Stay Away! Nuvama lists 5 stocks likely to underperform in 2023

Updated: 26 Jan 2023, 11:47 AM IST
TL;DR.

Nuvama believes peaking rates amid deepening downgrades could weigh on lofty Indian equities’ valuations in 2023, however, strong balance sheets and potential rate cuts in H2CY23 should limit dislocations. It expects 2023 to be another year of flat returns with volatility and defensives/largecaps outperforming. Amid this backdrop, the brokerage has come out with 5 stocks that are likely to underperform. Let's take a look:

Avenue Supermarts: As per the brokerage, Avenue Supermarts (DMart) has been an exceptional and potentially the only profitable grocery retailer in India, however, emerging headwinds – increasing online grocery share, especially in its key target cities – will dent its long-term growth. With DMart still being cautious, this will not be compensated via DMart Ready, it stated. DMart, while still a value retailer, is partially losing its EDLP (everyday low price) moat, it added. With current valuations at 71x FY25E PE, versus the pre-covid average of 74x, there could be some further adjustment given the lower LFL (like for like) profile. We thus maintain ‘HOLD’ with a TP of 4,311.
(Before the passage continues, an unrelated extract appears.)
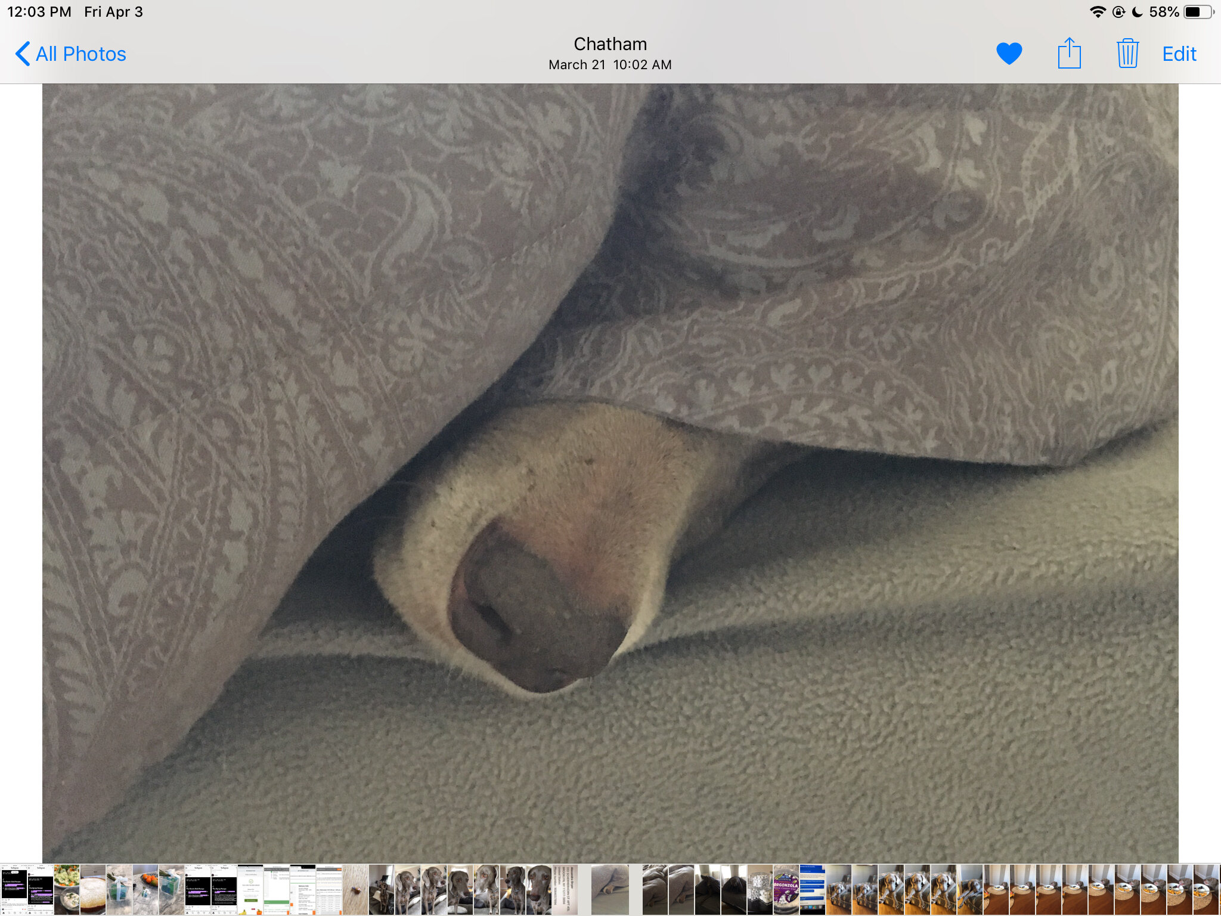1221x916 pixels.
Task: Select the powdered cake thumbnail
Action: click(93, 890)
Tech Mahindra: TechM’s portfolio is relatively weaker versus peers, going into a year with the possible impact of recession/downturn in its key geographies – US and Europe, said the brokerage. According to Nuvama, the client spends in the telecom segment (40% of revenue) are expected to be muted under a recessionary environment, while enterprise business will likely grow, at best, in line with peers. TechM’s ability to win the cost-take-out deal, which is expected to replace large transformational deals in FY24, also remains uncertain, it pointed out, adding that its margins are also expected to remain volatile and not expand significantly, due to a lack of margin levers. Overall, TechM is likely to underperform its peers, in earnings growth, and hence the brokerage expects the stock to underperform as well.

Bandhan Bank: As per the brokerage, Bandhan’s business transformation would yield results, but very gradually. Meanwhile, peers would continue to gain market share and maintain their digital lead, it added. Bandhan’s new strategy involves diversifying out of Emerging Entrepreneurs Business (EEB) towards housing, retail and commercial, expanding geography and upgrading its IT framework, Nuvama pointed out. It maintains a ‘hold’ call as it finds risk-reward more attractive in other BFSI stocks that are likely to report stronger earnings. However, the brokerage does expect profitability to improve from its all-time low in Q2FY23; however, steady state returns would settle at lower-than-normalized levels. Management has guided for a steady-state RoA of 3%, higher than 0.6% currently, but lower than the normalised 4%, added the brokerage.

SAIL: The brokerage sees the possibility of downside to SAIL’s earnings owing to: i) the fear of recession in developed economies potentially keeping steel gross margins under pressure; ii) steep fixed costs amid higher employee and other opex that make SAIL susceptible to lower steel gross margins; iii) surge in debt to 31,500 crore in Q2FY23 (FY22: 17,300 crore) owing to high working capital; and iv) new capex on further expansion, which may keep debt elevated. Though Nuvama expects an improvement in FY24E EBITDA/t to 6,800 versus 1,740 in Q2FY23 due to the benefit from lower coking coal price, it is at risk amid low margins. It has maintained a ‘hold’ call with a TP of 92, valuing the stock at 5x FY24E EV/EBITDA.

Dr Lal Pathlabs: Dr. Lal has a strong franchise underpinned by the largest network of collection centers, a strong balance sheet and steady margins. However, the brokerage is cautious on its medium-term prospects in light of i) massive network expansion by e-pharmacies; ii) aggressive pricing with several tests priced 70–80% lower, which not only inhibit prospects of price hikes but also volume growth; and iii) tough competition from regional players. It believes the growth rate of national diagnostics players could moderate to 9–10% (from 13–14% historically) due to the aforementioned issues and persistent aggressive prices could dent margins. The stock is trading at 58x FY24E earnings with a potential for de-rating.